"""
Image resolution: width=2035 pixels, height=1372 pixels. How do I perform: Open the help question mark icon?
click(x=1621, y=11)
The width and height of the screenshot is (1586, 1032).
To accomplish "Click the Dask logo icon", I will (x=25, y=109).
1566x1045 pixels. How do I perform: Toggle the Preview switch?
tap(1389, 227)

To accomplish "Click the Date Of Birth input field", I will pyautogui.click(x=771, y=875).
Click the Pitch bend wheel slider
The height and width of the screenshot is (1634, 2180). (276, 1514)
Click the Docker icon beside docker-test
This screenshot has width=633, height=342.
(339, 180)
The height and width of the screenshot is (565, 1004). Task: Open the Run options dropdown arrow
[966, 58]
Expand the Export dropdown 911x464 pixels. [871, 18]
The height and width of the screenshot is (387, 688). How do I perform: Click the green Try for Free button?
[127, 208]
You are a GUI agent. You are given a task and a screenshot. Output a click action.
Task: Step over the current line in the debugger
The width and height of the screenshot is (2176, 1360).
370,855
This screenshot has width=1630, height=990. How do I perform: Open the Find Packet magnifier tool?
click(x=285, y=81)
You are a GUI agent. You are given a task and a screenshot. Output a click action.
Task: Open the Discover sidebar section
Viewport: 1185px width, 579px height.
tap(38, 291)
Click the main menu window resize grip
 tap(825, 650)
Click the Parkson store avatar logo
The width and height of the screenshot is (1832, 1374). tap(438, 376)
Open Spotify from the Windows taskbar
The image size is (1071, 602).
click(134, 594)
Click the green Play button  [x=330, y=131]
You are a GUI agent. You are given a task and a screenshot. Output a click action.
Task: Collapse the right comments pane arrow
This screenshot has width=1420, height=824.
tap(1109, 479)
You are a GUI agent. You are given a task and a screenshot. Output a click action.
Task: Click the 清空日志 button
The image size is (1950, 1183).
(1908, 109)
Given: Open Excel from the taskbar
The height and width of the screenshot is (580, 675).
"""
> [Your task]
Taking the entries above, print exactly the lines starting at the line with "The height and width of the screenshot is (565, 1004)." and ending at the line with "Task: Step over", both included.

> [Task output]
The height and width of the screenshot is (565, 1004). Task: Open the Run options dropdown arrow
[966, 58]
Expand the Export dropdown 911x464 pixels. [871, 18]
The height and width of the screenshot is (387, 688). How do I perform: Click the green Try for Free button?
[127, 208]
You are a GUI agent. You are given a task and a screenshot. Output a click action.
Task: Step over the current line in the debugger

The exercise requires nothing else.